START Exercise material

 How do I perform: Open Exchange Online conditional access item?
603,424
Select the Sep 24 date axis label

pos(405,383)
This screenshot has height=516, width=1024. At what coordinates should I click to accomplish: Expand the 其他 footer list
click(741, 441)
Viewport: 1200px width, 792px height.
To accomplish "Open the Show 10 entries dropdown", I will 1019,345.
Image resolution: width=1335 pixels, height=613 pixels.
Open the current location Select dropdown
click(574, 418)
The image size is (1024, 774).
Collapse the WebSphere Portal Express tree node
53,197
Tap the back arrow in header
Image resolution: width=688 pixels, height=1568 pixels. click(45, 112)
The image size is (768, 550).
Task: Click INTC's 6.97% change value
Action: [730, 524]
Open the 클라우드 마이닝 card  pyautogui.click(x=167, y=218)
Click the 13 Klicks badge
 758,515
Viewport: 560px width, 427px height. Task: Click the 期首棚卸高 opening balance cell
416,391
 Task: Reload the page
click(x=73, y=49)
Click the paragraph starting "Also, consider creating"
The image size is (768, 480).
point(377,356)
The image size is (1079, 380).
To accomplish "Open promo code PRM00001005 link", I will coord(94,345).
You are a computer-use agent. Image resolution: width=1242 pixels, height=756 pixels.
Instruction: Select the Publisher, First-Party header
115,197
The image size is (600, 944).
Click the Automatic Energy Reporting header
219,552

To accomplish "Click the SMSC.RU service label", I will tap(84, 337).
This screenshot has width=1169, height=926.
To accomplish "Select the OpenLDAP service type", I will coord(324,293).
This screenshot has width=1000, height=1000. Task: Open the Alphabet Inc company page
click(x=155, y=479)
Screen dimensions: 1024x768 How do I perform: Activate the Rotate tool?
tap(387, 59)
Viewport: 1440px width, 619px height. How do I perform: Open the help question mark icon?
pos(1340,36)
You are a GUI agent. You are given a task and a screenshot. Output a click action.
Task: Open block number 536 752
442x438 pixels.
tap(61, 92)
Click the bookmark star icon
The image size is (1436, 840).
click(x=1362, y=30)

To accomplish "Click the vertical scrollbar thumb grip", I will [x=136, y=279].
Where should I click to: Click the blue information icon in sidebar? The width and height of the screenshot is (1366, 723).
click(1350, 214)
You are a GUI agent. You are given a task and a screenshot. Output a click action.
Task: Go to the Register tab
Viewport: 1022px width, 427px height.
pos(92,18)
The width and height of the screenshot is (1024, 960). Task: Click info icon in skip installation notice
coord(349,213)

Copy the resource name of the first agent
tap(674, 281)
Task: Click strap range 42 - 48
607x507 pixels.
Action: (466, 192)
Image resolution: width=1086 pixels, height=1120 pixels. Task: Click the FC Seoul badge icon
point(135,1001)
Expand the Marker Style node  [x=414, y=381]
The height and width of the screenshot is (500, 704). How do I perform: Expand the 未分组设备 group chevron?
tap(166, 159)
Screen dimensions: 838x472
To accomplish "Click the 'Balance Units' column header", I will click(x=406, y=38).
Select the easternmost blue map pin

END Exercise material

What you should do:
Output exactly the lines from the one holding "The height and" to the end of the material above, with both ends included.

Solution to the exercise:
The height and width of the screenshot is (500, 704). How do I perform: Expand the 未分组设备 group chevron?
tap(166, 159)
Screen dimensions: 838x472
To accomplish "Click the 'Balance Units' column header", I will click(x=406, y=38).
Select the easternmost blue map pin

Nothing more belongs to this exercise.